Após visita à Etiópia, Guterres destaca cooperação da ONU com União Africana

O secretário-geral da ONU, António Guterres (direita) reúne-se com Salva Kiir, presidente do Sudão do Sul, na 28ª Cúpula da União Africana em Addis Ababa, Etiópia. Foto: ONU/Antonio Fiorente

O secretário-geral da ONU, António Guterres (direita) reúne-se com Salva Kiir, presidente do Sudão do Sul, na 28ª Cúpula da União Africana em Addis Ababa, Etiópia.

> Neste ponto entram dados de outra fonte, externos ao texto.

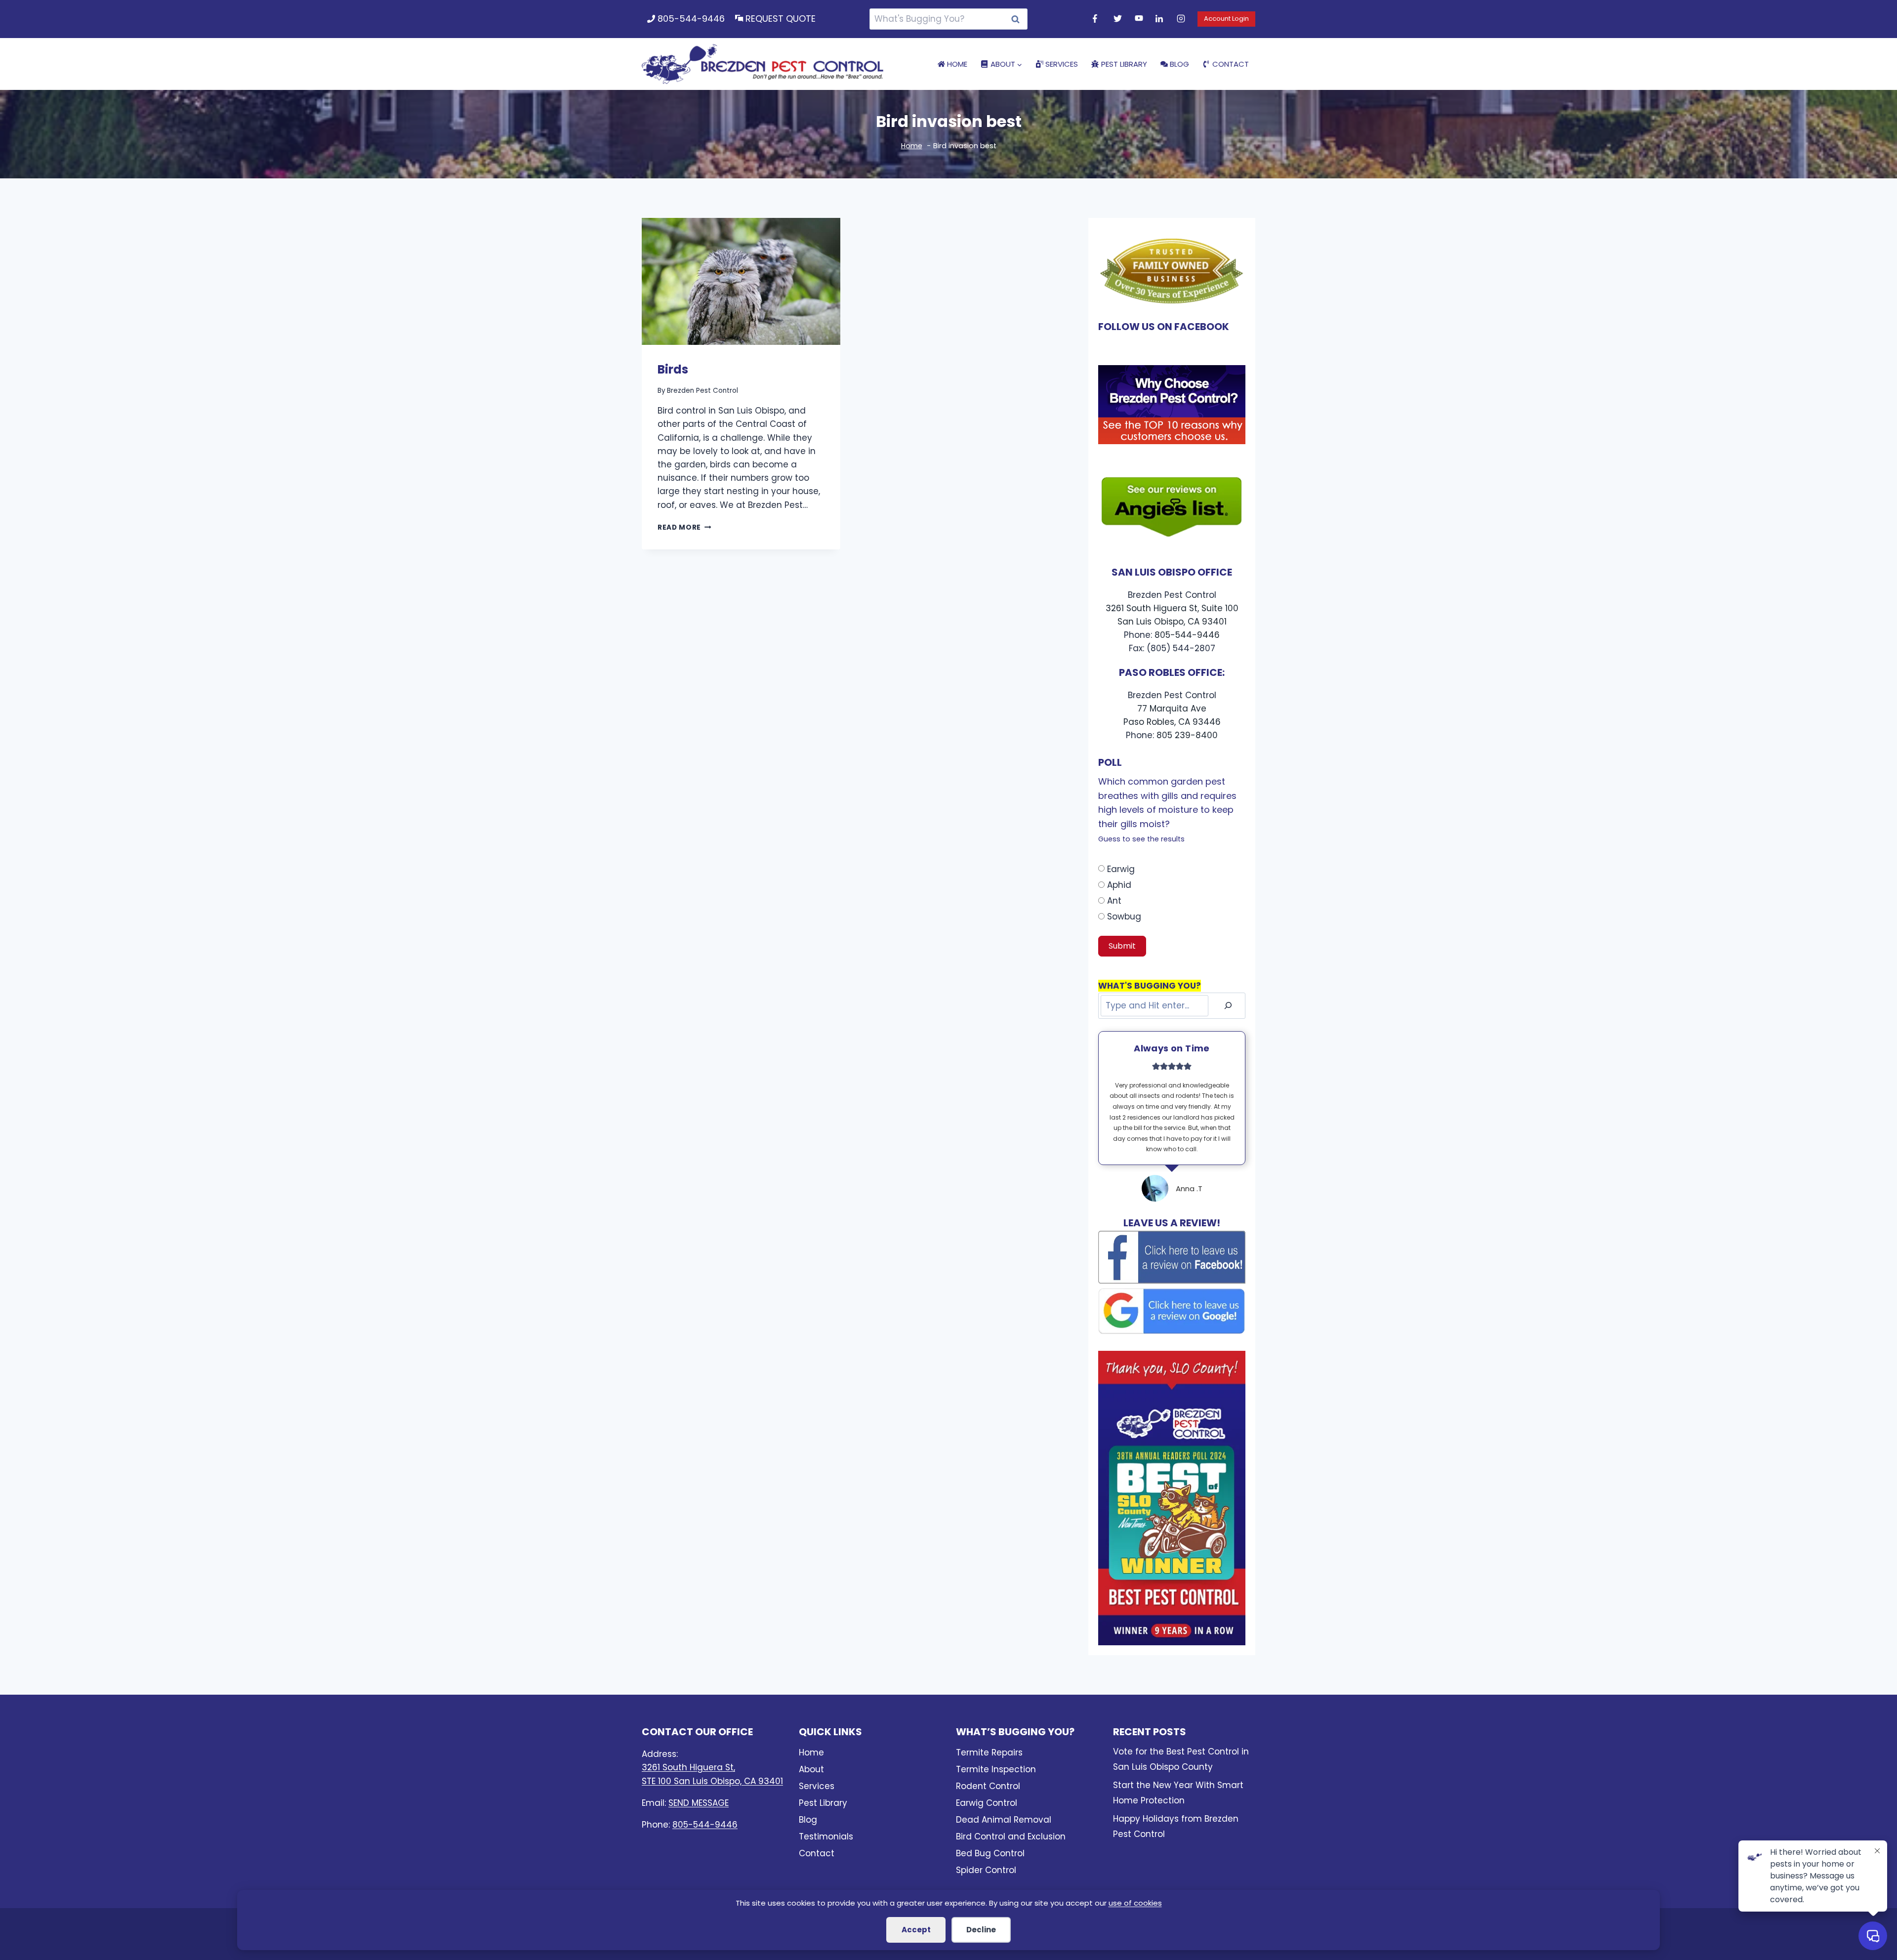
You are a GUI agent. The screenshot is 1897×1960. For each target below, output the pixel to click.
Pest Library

Foto: ONU/Antonio Fiorente

O secretário-geral da ONU, António Guterres, disse na quarta-feira (1) que “atingiu claramente os objetivos” que o levaram a participar da 28ª Cúpula da União Africana em Adis Abeba, na Etiópia, e destacou a cooperação reforçada da Organização com o bloco regional.

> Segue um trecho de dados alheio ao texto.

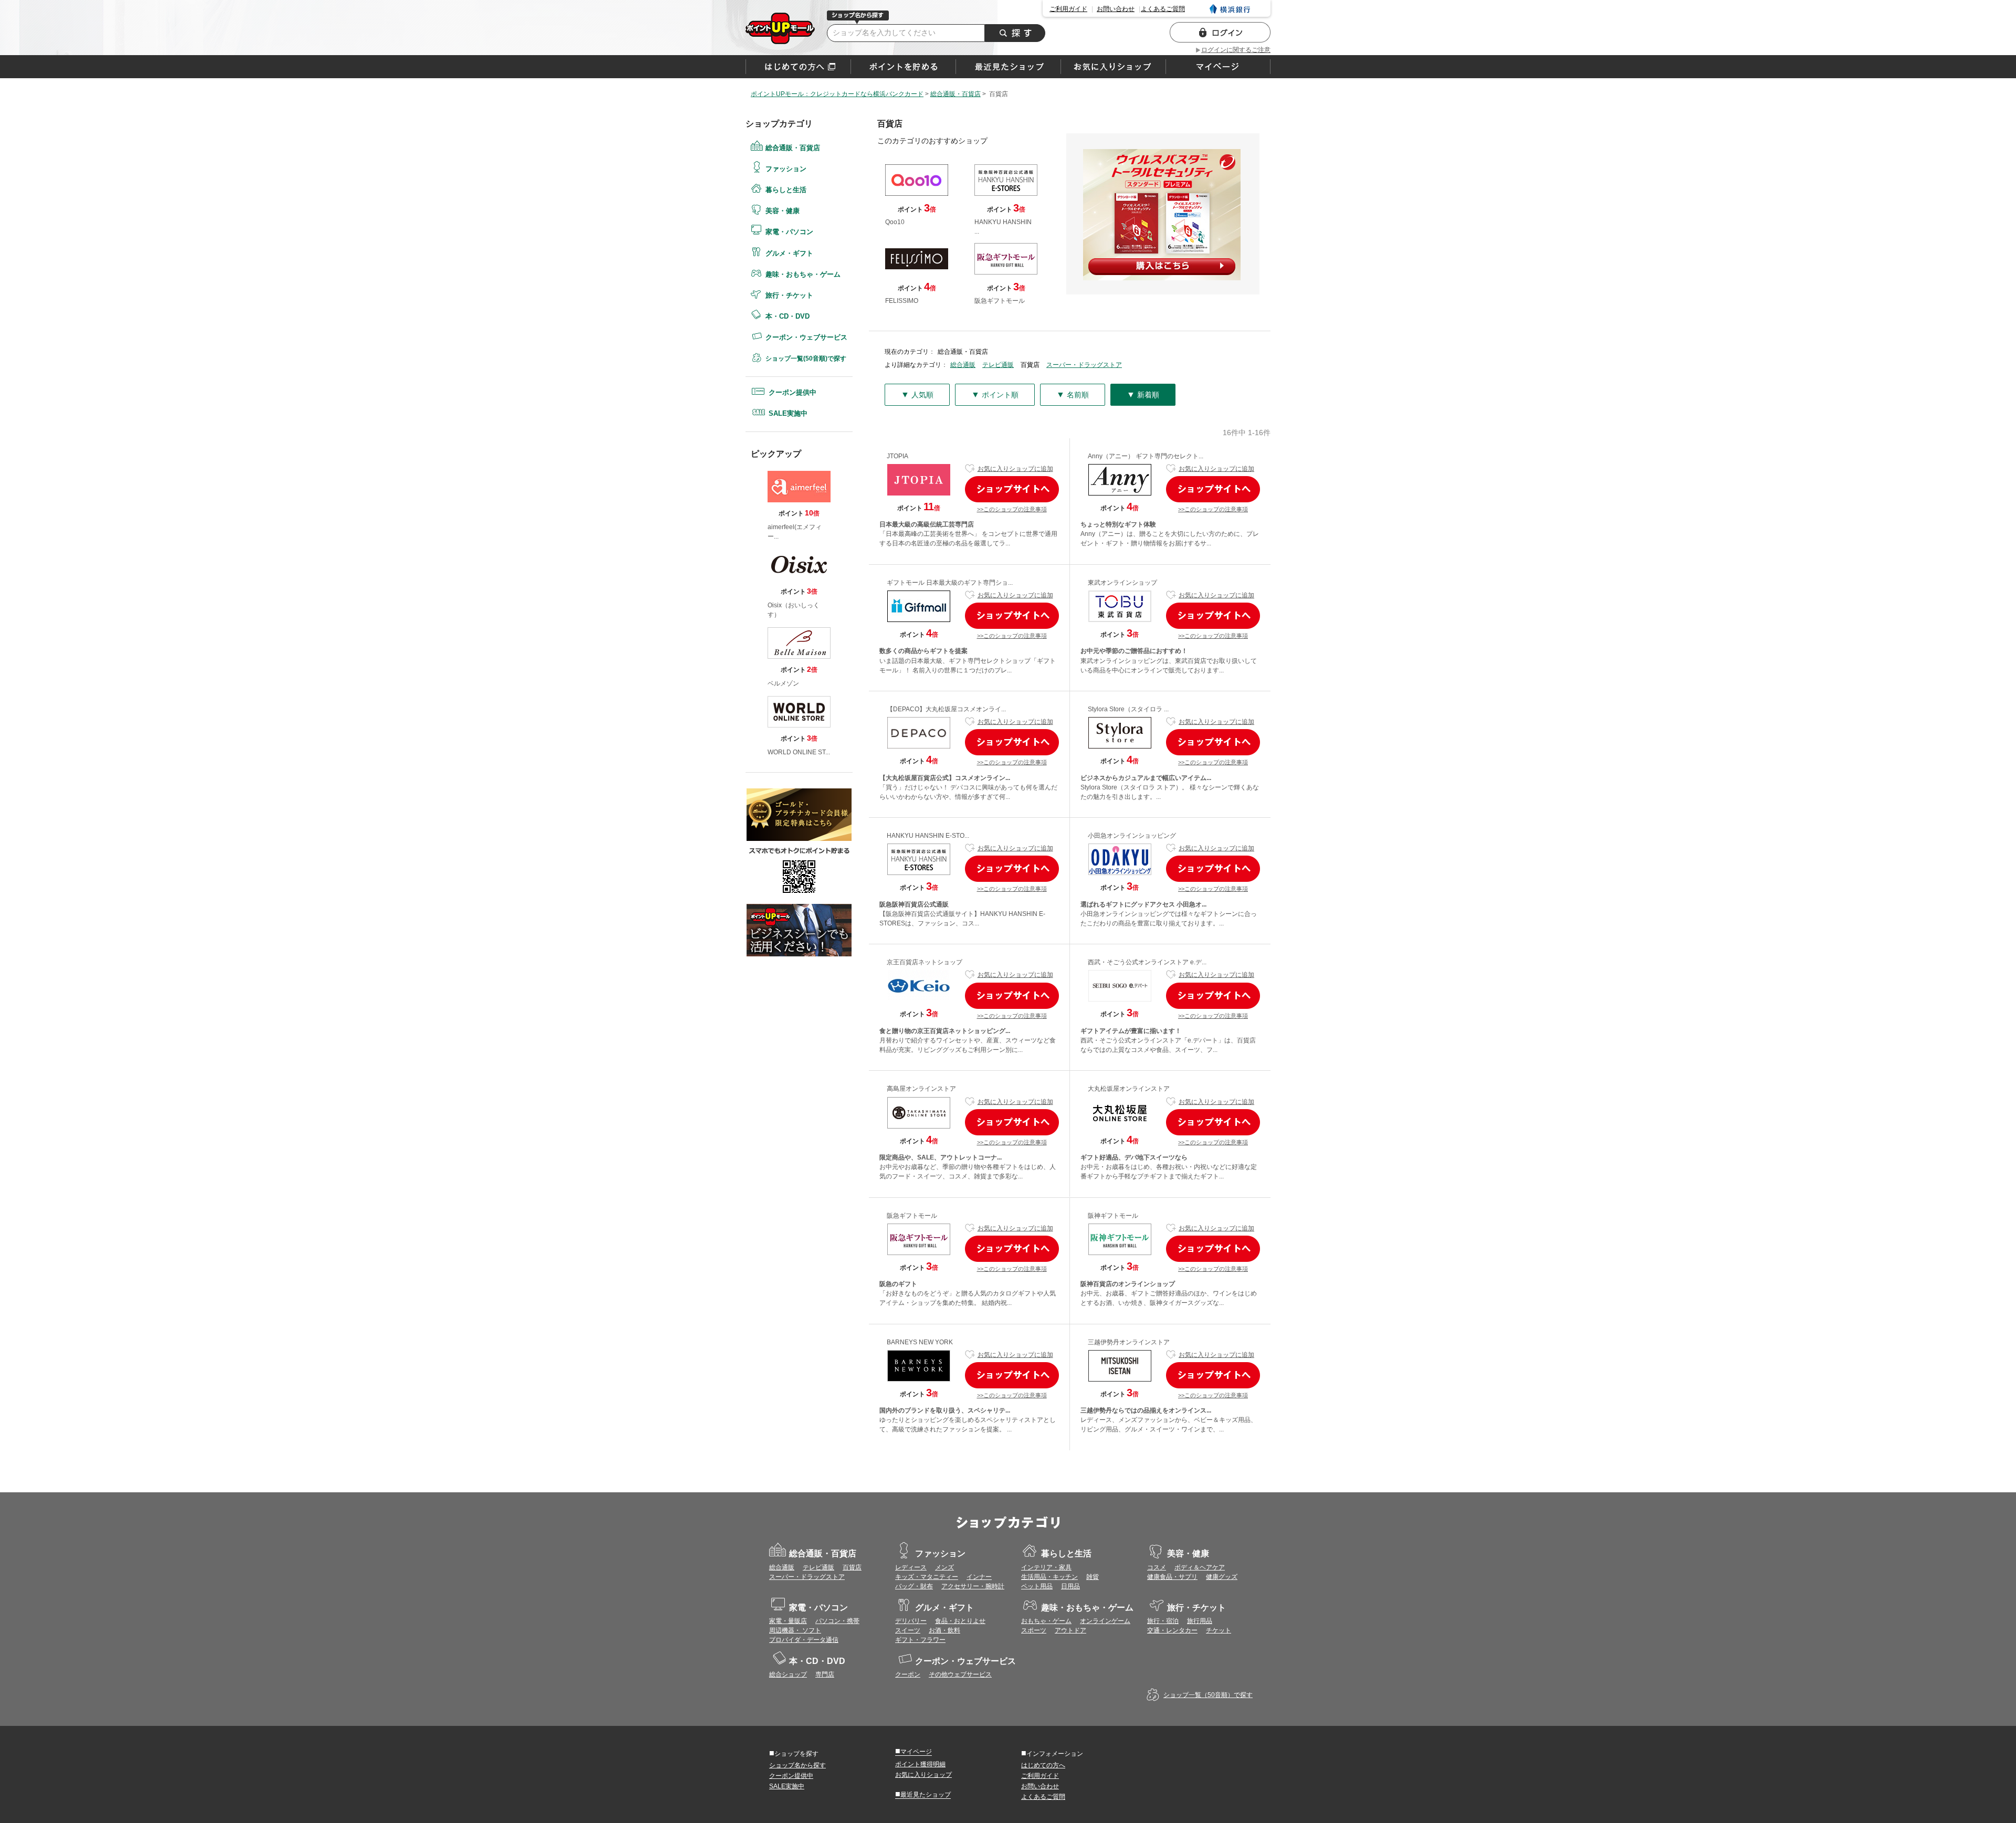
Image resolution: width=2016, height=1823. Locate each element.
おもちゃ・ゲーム (1046, 1621)
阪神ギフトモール (1113, 1215)
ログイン (1220, 32)
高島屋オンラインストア (921, 1088)
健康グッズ (1221, 1576)
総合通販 (962, 364)
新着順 (1143, 394)
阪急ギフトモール (912, 1215)
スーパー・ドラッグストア (1084, 364)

“Concordamos que a Agenda 2063 [da União Africana] e a Agenda 2030 para o Desenvolvimento Sustentável estão alinhadas”, disse Guterres a jornalistas na sede da ONU, em Nova York.

“Haverá uma total cooperação entre as Nações Unidas e a União Africana em relação aos Objetivos de Desenvolvimento Sustentável e à implementação do Acordo de Paris para as mudanças climáticas nos próximos anos”, acrescentou, observando o estabelecimento de interações regulares e de alto nível entre as organizações.

O dirigente máximo da ONU também informou sobre a criação de um mecanismo de cooperação entre a Autoridade Intergovernamental para o Desenvolvimento (IGAD, na sigla em inglês), a União Africana e a ONU, cujo o objetivo é evitar a deterioração da situação humanitária no Sudão do Sul e estabelecer a paz na região.

“Estaremos trabalhando juntos com a mesma voz, a fim de garantir que um diálogo nacional verdadeiramente inclusivo seja lançado no país, compreendendo todos os elementos-chave da oposição”, frisou.

O secretário-geral também falou sobre o seu encontro com os chefes de Estado de Mali, Chade, Mauritânia, Burkina Faso e Níger para fazer avançar o processo político e enfrentar os complexos desafios de segurança e terrorismo, e demonstrou esperança em relação à situação no Burundi.

“Quando as organizações sub-regionais e a União Africana estão unidas é possível que o Conselho de Segurança decida e tome medidas; é possível defender a democracia, os direitos humanos e as liberdades do povo”, disse, citando o exemplo da solução da crise pós-eleitoral da Gâmbia.